阅读选段:
§

如果要按照“决定性瞬间”的法则给张爱玲拍一张照片,我将选择定格这一刻:
一九四五年元宵节的黄昏,送走好友苏青后,张爱玲来到公寓阳台上,看见一轮红色的月亮粘在远处高楼的边缘,下面是众生层峦迭嶂的复杂人生。
这一刻她为这人间下了断语: 这是乱世。
这是一个预言者的背影。
张爱玲是公认的天才,天才到近似于“巫”。
往小里说,她仿佛是细密沉重的水银,能沉到任何物质的内部去探寻到最实质的内容。
小时候,张爱玲父母离异,父亲再娶。对于自己的后母,张爱玲很没有好感 ,认为她势利、心机,两人很不对付。但就是这样,她仍能钻进对方心里去。
一次张爱玲在父亲书房里写作文,写完后忘记带走留在了那里。后母孙用蕃无意中看到,发现题目叫做《后母的心》,事关自己,就好奇地看了下去。
一看之不禁下大为叹服!
一个小女孩,竟把为人后母者的处境和心情刻画得丝丝入扣,孙用蕃竟几乎落下泪来,觉得即使是自己剖白自己的心声,也未必能形容得这样准确。

§

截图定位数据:
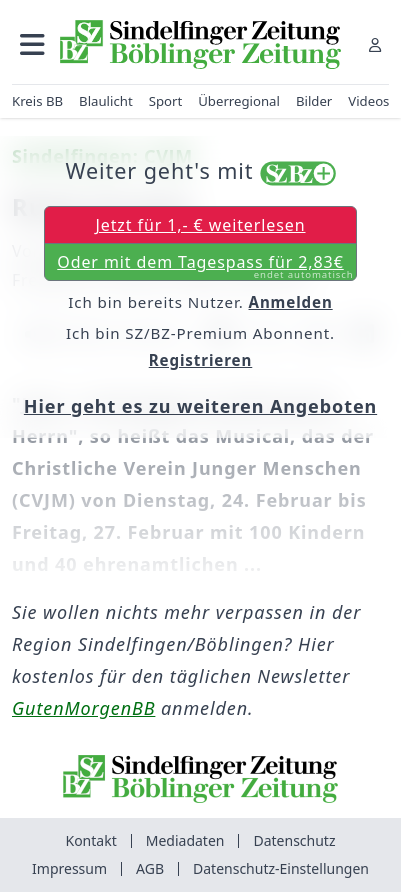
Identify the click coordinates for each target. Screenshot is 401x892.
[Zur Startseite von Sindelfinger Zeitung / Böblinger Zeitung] (200, 44)
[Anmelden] (375, 44)
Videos (368, 101)
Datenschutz (294, 840)
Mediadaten (185, 840)
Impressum (69, 868)
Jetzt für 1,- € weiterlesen (200, 225)
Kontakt (90, 840)
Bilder (314, 101)
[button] (32, 44)
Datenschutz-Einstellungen (281, 868)
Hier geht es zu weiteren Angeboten (200, 406)
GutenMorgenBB (83, 708)
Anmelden (291, 302)
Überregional (239, 101)
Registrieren (201, 360)
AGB (150, 868)
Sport (166, 101)
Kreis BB (37, 101)
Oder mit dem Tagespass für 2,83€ (205, 266)
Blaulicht (106, 101)
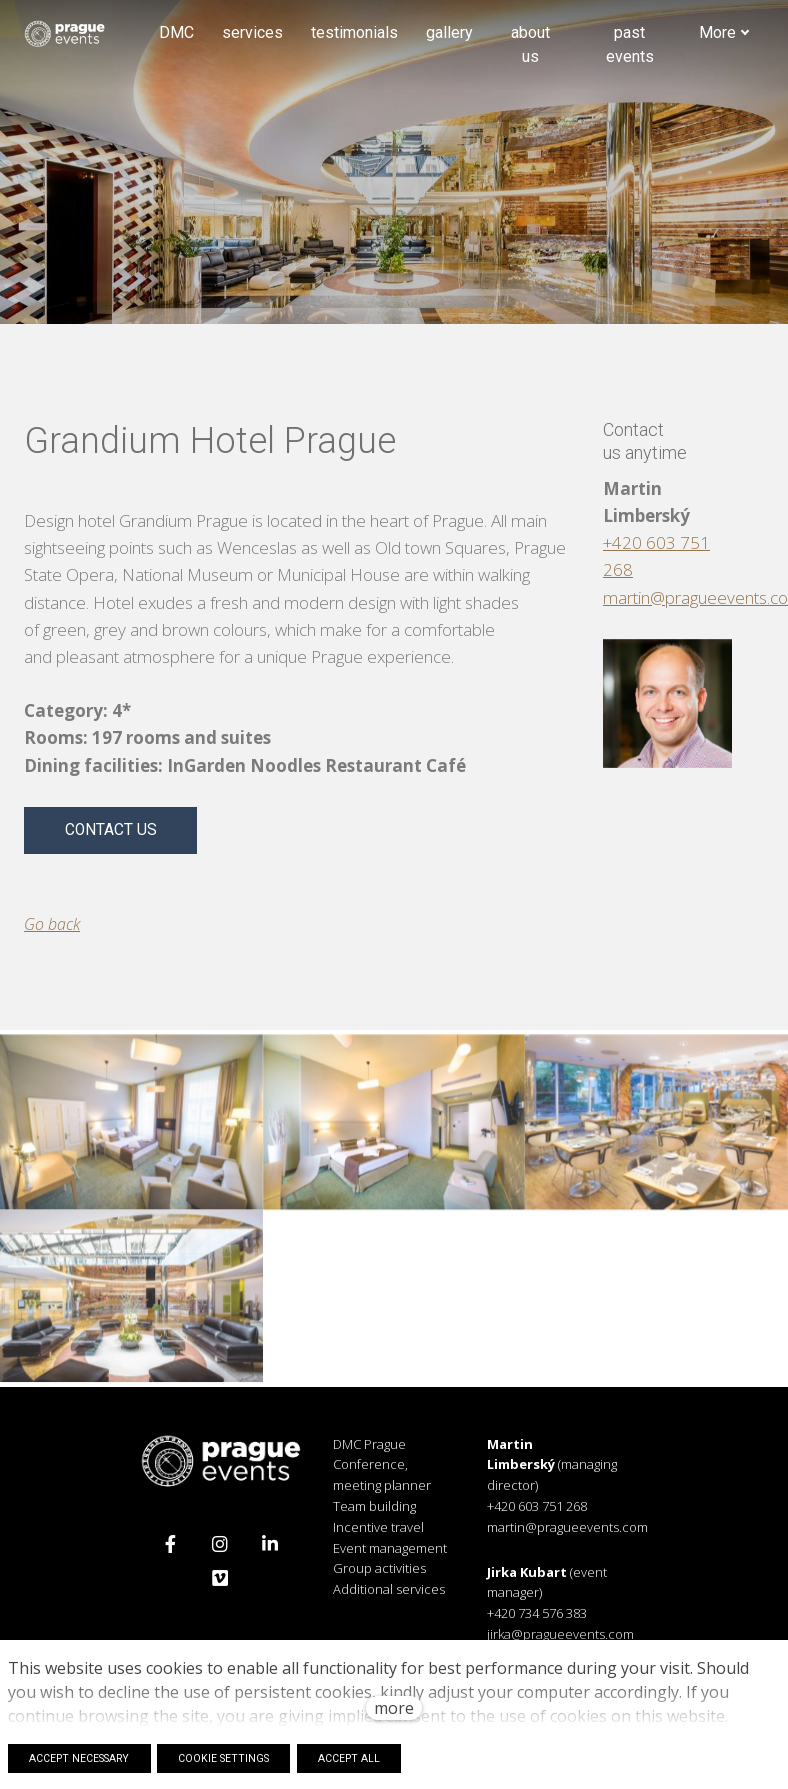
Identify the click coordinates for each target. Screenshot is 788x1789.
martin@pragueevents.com (567, 1536)
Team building (374, 1515)
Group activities (379, 1578)
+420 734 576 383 (537, 1622)
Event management (390, 1557)
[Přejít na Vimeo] (220, 1587)
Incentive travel (378, 1536)
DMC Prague (369, 1453)
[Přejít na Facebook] (170, 1553)
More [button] (724, 36)
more (394, 1708)
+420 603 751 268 (537, 1515)
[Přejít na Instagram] (220, 1553)
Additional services (389, 1598)
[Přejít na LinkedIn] (270, 1553)
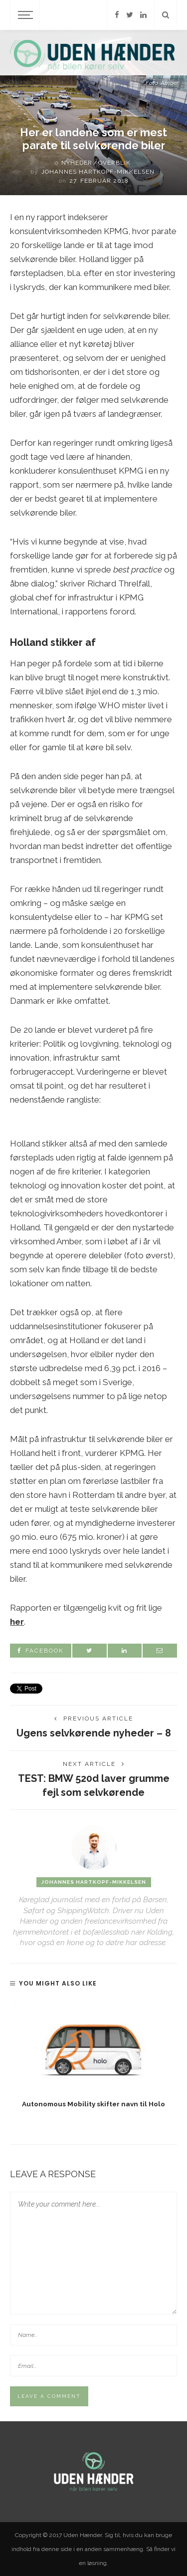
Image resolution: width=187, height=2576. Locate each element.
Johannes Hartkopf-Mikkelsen (98, 171)
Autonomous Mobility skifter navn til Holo (93, 2104)
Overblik (114, 162)
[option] (93, 2055)
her (17, 1622)
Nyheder (76, 162)
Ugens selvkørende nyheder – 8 (93, 1733)
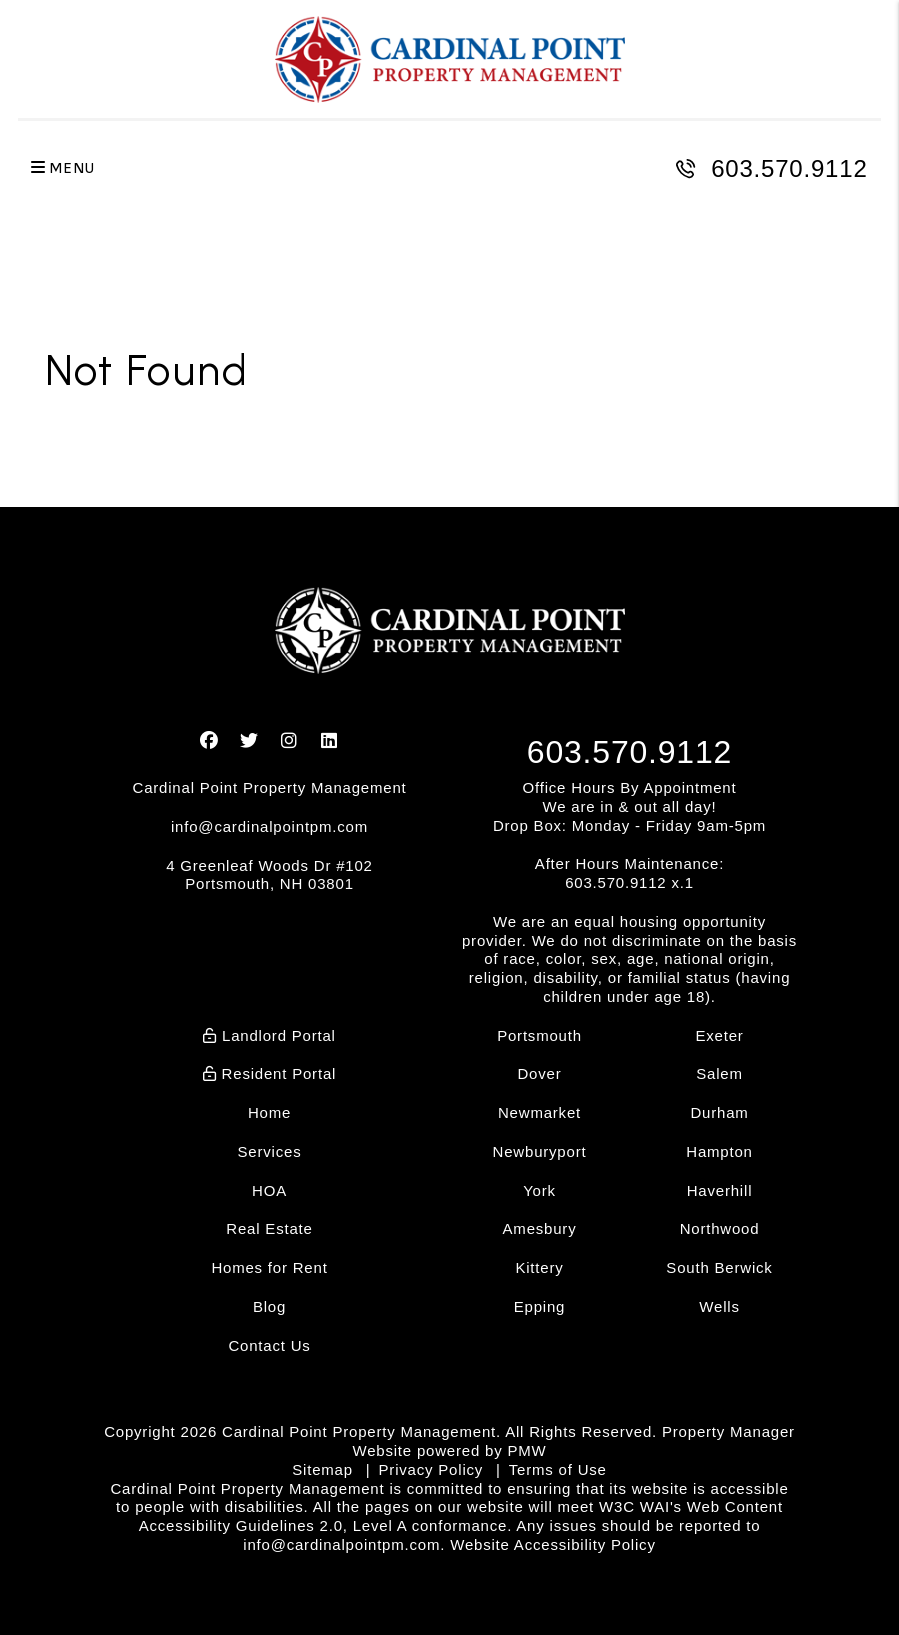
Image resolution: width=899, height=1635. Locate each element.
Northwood (720, 1228)
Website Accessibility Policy (553, 1544)
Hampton (719, 1151)
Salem (719, 1073)
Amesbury (540, 1228)
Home (269, 1112)
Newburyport (540, 1151)
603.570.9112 (789, 168)
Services (270, 1151)
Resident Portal (269, 1073)
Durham (719, 1112)
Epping (540, 1306)
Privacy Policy (431, 1469)
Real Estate (269, 1228)
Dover (539, 1073)
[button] (209, 741)
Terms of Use (558, 1469)
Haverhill (720, 1190)
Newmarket (539, 1112)
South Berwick (719, 1267)
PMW (526, 1450)
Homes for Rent (269, 1267)
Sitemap (322, 1469)
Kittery (539, 1267)
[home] (450, 59)
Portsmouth (539, 1035)
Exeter (719, 1035)
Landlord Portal (269, 1035)
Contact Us (269, 1345)
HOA (269, 1190)
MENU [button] (63, 168)
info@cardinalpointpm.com (269, 826)
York (539, 1190)
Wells (719, 1306)
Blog (269, 1306)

§

待解问题:
A - 请更新张爱玲选段里的一部分：从含有“这是一个预言者的背影。”的文字开头，到“声,也未必能形容得这样准确。”结束，把其中的“孙用蕃”改成“继母”后写出来。
B - 根据张爱玲选段，张爱玲忘在父亲书房里的那篇作文题目叫什么？

参考答案:
A -
这是一个预言者的背影。
张爱玲是公认的天才,天才到近似于“巫”。
往小里说,她仿佛是细密沉重的水银,能沉到任何物质的内部去探寻到最实质的内容。
小时候,张爱玲父母离异,父亲再娶。对于自己的后母,张爱玲很没有好感 ,认为她势利、心机,两人很不对付。但就是这样,她仍能钻进对方心里去。
一次张爱玲在父亲书房里写作文,写完后忘记带走留在了那里。后母继母无意中看到,发现题目叫做《后母的心》,事关自己,就好奇地看了下去。
一看之不禁下大为叹服!
一个小女孩,竟把为人后母者的处境和心情刻画得丝丝入扣,继母竟几乎落下泪来,觉得即使是自己剖白自己的心声,也未必能形容得这样准确。

B - 《后母的心》。